The United States Environmental Protection Agency (EPA), the Puerto Rico Department of Health (PRDOH), and an environmental firm hired by the Navy sampled public water supply tanks and groundwater wells on Vieques to characterize drinking water supplies. ATSDR also reviewed data collected by the Puerto Rico Environmental Quality Board (PREQB) and the US Geological Survey (USGS) from monitoring wells (not used for drinking water supply) or other inactive or closed wells. After evaluating the findings of those investigations of groundwater and drinkingwater sources and comparing detected levels of contamination to health-based guidelines known to be protective of public health, ATSDR determined that only nitrate plus nitrite levels in Well 3-7, a shallow, private drinking water well, were a public health hazard.

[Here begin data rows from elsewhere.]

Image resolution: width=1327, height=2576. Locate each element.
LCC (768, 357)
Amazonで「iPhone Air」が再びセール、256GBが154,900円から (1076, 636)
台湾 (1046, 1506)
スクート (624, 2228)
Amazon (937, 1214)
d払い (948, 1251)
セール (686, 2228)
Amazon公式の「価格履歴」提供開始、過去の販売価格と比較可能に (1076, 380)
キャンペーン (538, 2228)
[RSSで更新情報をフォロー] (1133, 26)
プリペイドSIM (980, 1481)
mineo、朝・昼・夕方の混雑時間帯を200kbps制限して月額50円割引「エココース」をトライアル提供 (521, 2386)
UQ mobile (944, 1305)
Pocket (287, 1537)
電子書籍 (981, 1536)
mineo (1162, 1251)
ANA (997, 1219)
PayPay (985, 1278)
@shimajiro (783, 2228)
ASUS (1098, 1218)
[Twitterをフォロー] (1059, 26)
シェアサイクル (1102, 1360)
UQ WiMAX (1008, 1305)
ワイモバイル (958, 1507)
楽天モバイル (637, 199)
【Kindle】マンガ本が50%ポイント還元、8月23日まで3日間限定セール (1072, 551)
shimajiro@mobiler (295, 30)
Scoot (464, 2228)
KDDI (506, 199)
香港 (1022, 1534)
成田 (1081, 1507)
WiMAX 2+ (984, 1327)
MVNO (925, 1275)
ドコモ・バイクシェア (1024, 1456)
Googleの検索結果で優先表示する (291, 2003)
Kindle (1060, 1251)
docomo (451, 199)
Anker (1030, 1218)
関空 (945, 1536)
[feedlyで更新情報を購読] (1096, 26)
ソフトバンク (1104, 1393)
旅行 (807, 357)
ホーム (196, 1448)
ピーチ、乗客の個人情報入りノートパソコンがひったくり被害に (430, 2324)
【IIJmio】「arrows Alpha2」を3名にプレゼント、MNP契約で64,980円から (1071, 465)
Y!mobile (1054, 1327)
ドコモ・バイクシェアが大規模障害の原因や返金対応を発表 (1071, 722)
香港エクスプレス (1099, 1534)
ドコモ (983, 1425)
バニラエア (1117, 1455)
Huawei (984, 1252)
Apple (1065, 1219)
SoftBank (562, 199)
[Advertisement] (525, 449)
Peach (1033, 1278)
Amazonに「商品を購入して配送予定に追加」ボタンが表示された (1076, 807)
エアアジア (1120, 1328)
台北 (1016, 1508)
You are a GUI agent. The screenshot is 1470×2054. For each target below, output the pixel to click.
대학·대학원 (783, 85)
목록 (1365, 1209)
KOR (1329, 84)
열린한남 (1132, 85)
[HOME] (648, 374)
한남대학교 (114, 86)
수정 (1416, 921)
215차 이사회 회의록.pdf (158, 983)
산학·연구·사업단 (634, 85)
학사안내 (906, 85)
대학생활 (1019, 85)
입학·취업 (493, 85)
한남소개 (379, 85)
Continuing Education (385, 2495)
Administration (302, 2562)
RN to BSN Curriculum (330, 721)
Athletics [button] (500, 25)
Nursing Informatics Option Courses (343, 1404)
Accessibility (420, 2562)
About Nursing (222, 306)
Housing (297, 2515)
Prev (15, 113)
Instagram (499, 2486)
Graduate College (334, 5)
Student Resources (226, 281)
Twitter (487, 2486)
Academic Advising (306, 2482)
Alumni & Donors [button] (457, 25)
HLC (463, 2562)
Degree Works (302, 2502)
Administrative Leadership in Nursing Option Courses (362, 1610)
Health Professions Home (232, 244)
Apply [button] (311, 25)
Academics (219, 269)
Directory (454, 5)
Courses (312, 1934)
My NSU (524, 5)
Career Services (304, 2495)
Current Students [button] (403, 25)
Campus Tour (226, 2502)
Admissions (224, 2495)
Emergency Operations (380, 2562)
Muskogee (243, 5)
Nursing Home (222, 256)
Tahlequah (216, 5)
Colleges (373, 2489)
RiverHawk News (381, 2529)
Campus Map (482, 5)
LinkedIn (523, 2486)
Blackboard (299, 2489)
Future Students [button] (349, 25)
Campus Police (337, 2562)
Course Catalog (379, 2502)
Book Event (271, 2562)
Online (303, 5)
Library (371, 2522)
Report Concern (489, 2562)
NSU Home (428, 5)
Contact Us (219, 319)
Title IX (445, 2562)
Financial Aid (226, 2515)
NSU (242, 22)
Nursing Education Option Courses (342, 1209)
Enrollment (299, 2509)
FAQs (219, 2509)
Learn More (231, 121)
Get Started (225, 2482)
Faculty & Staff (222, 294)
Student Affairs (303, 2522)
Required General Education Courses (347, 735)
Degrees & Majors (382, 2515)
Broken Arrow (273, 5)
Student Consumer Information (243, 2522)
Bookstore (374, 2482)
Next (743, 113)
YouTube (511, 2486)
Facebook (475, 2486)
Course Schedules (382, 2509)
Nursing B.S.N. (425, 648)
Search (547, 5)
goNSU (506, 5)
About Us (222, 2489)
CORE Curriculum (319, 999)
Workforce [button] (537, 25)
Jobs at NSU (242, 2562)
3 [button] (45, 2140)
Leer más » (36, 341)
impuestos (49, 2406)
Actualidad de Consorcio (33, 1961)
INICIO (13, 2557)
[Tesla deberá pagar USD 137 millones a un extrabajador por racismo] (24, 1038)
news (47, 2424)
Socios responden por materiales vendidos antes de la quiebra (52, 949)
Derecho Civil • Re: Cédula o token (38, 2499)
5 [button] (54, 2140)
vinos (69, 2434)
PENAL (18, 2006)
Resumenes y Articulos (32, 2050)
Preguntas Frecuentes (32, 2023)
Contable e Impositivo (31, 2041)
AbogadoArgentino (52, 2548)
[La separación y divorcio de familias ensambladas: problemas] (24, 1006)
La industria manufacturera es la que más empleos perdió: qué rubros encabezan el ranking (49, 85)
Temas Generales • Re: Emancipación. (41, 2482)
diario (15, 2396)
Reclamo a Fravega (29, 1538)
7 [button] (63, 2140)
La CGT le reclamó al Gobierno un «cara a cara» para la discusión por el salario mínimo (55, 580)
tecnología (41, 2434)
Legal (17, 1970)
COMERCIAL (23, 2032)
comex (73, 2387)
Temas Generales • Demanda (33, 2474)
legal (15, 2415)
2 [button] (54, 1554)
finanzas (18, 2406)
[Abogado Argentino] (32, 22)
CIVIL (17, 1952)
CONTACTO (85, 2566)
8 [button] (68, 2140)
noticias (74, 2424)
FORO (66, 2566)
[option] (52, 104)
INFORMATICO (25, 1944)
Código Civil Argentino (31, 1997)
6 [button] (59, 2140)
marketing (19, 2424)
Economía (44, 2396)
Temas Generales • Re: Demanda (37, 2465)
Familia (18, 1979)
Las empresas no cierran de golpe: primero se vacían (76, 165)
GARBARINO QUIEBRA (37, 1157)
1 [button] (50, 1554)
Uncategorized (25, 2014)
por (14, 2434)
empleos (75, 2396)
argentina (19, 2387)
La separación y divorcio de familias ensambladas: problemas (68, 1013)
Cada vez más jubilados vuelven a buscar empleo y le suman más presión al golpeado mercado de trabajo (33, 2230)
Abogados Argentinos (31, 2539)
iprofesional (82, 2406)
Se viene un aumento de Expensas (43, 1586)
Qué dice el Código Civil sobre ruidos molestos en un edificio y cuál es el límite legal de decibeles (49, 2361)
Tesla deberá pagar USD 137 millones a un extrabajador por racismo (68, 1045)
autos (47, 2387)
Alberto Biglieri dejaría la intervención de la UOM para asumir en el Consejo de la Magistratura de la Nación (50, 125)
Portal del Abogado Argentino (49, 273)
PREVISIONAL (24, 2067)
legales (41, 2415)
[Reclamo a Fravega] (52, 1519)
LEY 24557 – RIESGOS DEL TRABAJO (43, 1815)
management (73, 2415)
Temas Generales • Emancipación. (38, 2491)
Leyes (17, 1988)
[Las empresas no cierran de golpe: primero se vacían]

ATSDR concluded the following about the drinking water pathway:

The public water supply system is safe to drink. People who drink the water provided by Compania de Aguas from the mainland are not being exposed to harmful levels of contaminants.

Drinking the groundwater from the three Sun Bay wells, the four B wells, and Well 2-3 does not pose a public health hazard. The levels and types of chemicals detected are naturally occurring and are not expected to cause adverse health effects if or when these wells are used for drinking water supply when the public water supply is interrupted.

The concentration of nitrate plus nitrite, most likely resulting from agricultural pollution, in Well 3-7, a private drinking water well, was detected at levels higher than those that are considered safe for children. Because of elevated concentrations, ATSDR has determined that a public health hazard exists for people, especially children, who drink water from Well 3-7.

At this time, ATSDR does not have any use of sampling data for the rainfall collection systems that are being used as a source of drinking water. ATSDR will revisit this potential pathway when new information or data become available on the occasional or continuous use of rainfall collection systems for the supply of drinking water.

Very low levels of explosives and potential products of explosive combustion were reported in drinking water data from 1978, however, the validity and utility of the data is uncertain. None of the data provided any evidence which would lead agency scientists to conclude that the water sampled posed a past public health hazard on the island. Even assuming the validity of the data and the presence of the compounds, the reported concentrations were well below levels considered harmful to human health.